The law change allows birth certificates to be changed retrospectively if the wrong gender was previously registered at birth. People will also be able to change their first name on their birth certificate if they feel their gender was entered incorrectly. For both, however, a medical certificate will usually be required.

Gender traits

According to the United Nations, between 0.05 and 1.7 per cent of the global population are intersex – about the same percentage as people with red hair. Sometimes this is apparent at birth, at other times it becomes noticeable in puberty.

An estimated 80,000 to 120,000 people in Germany identify as intersex. This means they do not possess gender traits that are generally described as belonging to “male” or “female” people.

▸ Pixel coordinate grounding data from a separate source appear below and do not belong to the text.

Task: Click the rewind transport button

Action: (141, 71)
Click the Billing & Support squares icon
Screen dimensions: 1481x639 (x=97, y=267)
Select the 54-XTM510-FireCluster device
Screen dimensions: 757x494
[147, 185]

After Friday’s vote, Germany’s LGBTI community – as well as politicians from the Social Democratic Party (SPD) and the Greens – said the legislation was far from perfect.

As well as people requiring a doctor’s certificate to change their status, they said the law focused too much on physical attributes

Henny Engels, head of Germany’s Lesbian and Gay Association, said that “gender cannot be determined solely by physical characteristics, but is also determined by social and psychological factors”.

Since 2013 in Germany it has been possible to leave blank the gender field on birth certificates of babies born with characteristics of both sexes.